**Zitierter Text:**
Jana Heinisch erlebt als Model immer wieder, wie noch am Ende kurz etwas von Hand genäht wird. Sie weiß um die Qualität der Stoffe, weil sie sie auf dem Laufsteg trägt. Erst durch die Arbeit als Model hat sie das auch schätzen gelernt: "Oft, wenn ich mir nach einer Show Sachen ausleihen darf für irgendwelche Veranstaltungen, wird mir bewusst, was ich da eigentlich gerade in meinem Koffer dabeihabe. Das wurde nicht irgendwo in irgendeiner riesigen Fabrik in Bangladesch gefertigt, sondern richtig von Hand geschneidert. Ich fände es schön, wenn das Handwerk mehr in den Vordergrund gerückt werden würde."

**Kurze Aufgabe A:** Prüfe, ob die folgenden drei Aussagen mit dem Text über Jana Heinisch übereinstimmen. Antworte jeweils mit Ja oder Nein und zitiere wörtlich die entscheidende Stelle. (i) Nach einer Show darf sie sich manchmal Sachen für Veranstaltungen ausleihen. (ii) Die Kleidung in ihrem Koffer wurde in einer riesigen Fabrik in Bangladesch gefertigt. (iii) Sie schätzte die Qualität der Stoffe schon, bevor sie als Model arbeitete.
Der Text und die Datensätze haben inhaltlich nichts miteinander zu tun.

**Datensatzzeilen:**
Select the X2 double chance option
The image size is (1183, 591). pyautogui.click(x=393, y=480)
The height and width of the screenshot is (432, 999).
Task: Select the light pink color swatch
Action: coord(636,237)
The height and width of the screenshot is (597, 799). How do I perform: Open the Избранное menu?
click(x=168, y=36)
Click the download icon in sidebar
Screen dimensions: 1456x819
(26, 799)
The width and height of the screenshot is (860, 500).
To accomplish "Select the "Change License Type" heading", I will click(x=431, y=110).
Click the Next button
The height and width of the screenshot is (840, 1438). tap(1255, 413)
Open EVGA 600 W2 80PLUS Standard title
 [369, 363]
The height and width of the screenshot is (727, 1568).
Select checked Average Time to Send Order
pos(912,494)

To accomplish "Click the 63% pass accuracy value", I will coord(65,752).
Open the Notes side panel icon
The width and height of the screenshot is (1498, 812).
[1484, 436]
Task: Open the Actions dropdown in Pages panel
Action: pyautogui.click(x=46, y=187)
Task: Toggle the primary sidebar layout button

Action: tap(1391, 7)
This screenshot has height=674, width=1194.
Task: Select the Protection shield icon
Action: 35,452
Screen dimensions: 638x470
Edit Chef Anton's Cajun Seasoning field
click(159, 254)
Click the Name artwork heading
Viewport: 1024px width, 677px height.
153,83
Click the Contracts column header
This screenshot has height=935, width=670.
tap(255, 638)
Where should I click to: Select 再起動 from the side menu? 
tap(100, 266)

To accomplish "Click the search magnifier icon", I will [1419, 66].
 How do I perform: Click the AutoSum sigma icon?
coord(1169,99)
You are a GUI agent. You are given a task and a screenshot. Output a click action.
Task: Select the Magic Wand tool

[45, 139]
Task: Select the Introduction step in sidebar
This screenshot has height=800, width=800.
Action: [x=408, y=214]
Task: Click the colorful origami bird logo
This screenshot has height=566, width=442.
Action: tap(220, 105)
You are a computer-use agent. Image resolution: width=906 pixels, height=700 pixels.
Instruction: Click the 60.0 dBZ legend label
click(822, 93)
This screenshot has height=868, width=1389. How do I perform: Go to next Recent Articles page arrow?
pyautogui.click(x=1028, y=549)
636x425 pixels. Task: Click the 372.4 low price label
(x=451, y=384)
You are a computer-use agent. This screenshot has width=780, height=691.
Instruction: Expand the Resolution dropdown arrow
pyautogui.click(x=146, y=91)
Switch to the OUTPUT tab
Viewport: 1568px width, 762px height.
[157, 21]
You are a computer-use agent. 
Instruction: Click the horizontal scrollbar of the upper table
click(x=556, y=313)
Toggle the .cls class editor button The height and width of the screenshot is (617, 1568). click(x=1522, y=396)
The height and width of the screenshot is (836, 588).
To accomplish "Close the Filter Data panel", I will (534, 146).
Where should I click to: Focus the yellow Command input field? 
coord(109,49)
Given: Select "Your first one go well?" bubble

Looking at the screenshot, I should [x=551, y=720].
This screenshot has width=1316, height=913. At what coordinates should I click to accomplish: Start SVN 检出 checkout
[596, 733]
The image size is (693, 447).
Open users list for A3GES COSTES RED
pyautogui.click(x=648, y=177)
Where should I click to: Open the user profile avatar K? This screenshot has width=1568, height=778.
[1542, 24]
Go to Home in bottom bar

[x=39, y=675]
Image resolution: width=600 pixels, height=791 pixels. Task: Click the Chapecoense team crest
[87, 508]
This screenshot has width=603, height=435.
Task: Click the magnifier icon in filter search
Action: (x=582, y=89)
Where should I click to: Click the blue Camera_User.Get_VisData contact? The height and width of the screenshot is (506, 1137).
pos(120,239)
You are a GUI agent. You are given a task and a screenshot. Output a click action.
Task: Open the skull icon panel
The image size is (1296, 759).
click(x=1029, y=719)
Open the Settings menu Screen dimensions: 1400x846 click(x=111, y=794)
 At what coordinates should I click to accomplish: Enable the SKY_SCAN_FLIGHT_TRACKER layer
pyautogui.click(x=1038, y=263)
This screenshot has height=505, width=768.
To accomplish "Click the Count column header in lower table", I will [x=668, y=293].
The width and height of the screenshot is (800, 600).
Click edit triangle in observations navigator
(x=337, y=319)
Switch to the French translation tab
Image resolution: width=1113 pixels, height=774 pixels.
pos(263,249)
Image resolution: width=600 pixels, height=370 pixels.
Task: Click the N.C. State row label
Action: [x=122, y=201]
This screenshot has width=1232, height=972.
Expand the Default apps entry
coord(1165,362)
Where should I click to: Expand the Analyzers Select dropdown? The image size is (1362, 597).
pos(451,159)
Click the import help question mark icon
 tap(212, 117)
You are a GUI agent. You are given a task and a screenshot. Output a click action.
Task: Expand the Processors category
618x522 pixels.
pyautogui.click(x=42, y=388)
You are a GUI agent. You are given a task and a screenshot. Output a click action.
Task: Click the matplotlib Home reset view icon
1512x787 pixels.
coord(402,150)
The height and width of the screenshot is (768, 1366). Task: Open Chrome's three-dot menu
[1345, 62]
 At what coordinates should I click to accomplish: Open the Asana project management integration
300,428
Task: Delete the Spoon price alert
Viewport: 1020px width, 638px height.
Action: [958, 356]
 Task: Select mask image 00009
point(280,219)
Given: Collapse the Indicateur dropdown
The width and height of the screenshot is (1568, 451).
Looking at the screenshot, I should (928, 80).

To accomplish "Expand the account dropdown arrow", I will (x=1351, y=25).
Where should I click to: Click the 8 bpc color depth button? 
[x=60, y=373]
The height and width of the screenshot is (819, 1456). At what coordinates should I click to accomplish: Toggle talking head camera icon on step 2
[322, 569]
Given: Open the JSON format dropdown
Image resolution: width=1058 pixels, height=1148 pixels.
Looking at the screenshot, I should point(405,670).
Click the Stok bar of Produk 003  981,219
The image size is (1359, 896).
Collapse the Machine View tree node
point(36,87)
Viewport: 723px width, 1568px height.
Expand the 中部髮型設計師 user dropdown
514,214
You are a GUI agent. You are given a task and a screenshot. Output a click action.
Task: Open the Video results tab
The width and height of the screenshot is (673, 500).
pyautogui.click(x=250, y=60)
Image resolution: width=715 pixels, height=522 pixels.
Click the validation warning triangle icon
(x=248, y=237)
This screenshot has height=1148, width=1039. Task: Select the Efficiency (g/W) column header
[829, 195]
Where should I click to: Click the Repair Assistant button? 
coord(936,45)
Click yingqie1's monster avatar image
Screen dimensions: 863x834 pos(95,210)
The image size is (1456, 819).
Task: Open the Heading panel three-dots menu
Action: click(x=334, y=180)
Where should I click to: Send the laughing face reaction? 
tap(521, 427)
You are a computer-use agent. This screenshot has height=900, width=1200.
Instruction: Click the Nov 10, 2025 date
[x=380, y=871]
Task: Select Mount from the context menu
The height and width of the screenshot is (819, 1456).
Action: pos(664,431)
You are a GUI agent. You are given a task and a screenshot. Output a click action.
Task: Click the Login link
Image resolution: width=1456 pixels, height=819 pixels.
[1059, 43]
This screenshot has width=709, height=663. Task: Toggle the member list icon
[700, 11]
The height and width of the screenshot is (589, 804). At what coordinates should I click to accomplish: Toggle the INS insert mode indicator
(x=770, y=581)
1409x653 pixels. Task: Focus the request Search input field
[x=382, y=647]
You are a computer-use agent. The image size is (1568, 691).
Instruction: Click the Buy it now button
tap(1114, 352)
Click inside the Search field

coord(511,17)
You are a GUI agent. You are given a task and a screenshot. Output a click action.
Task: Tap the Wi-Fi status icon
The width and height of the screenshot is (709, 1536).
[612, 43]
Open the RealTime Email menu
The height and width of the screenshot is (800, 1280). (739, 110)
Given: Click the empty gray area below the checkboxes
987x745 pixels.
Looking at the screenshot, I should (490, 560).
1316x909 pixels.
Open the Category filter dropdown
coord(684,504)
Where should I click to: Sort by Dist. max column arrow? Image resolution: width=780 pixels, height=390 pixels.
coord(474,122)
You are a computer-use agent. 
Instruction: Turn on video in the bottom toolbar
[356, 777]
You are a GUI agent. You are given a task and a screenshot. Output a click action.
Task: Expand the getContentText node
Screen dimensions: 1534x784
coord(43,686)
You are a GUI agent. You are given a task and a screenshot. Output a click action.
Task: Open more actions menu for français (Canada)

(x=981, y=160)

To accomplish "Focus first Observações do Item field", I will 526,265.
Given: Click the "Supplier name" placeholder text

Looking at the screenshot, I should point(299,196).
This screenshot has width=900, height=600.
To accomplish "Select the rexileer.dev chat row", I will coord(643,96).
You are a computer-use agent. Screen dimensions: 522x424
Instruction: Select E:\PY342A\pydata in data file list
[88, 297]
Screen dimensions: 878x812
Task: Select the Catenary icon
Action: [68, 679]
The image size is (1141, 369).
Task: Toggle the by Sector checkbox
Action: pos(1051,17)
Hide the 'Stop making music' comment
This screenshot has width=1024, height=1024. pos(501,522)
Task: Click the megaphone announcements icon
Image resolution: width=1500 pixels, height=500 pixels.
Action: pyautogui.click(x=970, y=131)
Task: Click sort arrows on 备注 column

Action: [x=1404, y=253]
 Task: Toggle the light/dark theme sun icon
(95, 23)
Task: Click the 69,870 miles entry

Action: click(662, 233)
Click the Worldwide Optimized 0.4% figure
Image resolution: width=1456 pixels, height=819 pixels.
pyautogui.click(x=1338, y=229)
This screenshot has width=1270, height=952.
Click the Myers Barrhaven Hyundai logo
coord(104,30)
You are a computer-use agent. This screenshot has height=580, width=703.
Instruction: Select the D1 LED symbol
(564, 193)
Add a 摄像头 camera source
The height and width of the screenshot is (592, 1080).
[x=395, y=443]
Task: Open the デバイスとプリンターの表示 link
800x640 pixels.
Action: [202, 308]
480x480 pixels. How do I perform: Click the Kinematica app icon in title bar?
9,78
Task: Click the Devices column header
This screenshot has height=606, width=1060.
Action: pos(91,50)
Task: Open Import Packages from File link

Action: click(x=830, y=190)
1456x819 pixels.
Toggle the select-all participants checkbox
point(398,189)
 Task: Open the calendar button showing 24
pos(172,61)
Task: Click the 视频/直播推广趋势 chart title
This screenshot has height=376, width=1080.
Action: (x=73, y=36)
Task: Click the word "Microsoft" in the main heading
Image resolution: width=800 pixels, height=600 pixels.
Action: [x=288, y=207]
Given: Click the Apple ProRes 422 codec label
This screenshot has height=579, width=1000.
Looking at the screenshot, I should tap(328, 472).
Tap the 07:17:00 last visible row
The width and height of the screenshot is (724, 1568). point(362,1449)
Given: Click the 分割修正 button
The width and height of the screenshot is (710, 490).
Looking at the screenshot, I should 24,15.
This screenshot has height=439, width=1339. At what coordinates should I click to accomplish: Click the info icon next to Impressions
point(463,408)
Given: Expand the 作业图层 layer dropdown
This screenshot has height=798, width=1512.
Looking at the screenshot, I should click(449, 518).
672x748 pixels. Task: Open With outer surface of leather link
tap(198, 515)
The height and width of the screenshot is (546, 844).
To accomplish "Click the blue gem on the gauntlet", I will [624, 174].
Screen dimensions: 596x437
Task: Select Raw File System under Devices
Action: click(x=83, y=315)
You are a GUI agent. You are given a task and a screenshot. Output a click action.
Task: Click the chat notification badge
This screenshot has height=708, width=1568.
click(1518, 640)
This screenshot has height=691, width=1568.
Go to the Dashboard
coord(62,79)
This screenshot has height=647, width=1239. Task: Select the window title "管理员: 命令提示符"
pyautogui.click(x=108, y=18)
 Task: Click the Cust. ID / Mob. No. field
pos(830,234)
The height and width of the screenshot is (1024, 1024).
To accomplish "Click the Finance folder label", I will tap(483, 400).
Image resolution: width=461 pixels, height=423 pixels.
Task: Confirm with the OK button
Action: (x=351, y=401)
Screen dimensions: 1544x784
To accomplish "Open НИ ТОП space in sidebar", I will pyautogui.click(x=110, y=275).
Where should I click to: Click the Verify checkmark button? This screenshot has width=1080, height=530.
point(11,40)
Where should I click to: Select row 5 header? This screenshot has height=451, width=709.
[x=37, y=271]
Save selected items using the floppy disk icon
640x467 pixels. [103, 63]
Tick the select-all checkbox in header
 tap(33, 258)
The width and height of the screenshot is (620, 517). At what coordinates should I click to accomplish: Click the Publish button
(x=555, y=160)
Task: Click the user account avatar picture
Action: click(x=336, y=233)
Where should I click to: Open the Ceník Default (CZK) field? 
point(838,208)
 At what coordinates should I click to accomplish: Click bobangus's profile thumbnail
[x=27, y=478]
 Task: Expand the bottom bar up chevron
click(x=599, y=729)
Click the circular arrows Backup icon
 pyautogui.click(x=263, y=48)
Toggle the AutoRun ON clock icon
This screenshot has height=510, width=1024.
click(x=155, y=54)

**Kurze Aufgabe B:** Gib aus den Datensätzen die Zeilen unverändert wieder, die von der Zeile mit „Given: Click the 分割修正 button“ bis zur Zeile mit „point(463,408)“ reichen, beide eingeschlossen.

**Lösung der Aufgabe A:**
(i) Ja: „Oft, wenn ich mir nach einer Show Sachen ausleihen darf für irgendwelche Veranstaltungen“
(ii) Nein: „Das wurde nicht irgendwo in irgendeiner riesigen Fabrik in Bangladesch gefertigt, sondern richtig von Hand geschneidert.“
(iii) Nein: „Erst durch die Arbeit als Model hat sie das auch schätzen gelernt“

**Lösung der Aufgabe B:**
Given: Click the 分割修正 button
The width and height of the screenshot is (710, 490).
Looking at the screenshot, I should 24,15.
This screenshot has height=439, width=1339. At what coordinates should I click to accomplish: Click the info icon next to Impressions
point(463,408)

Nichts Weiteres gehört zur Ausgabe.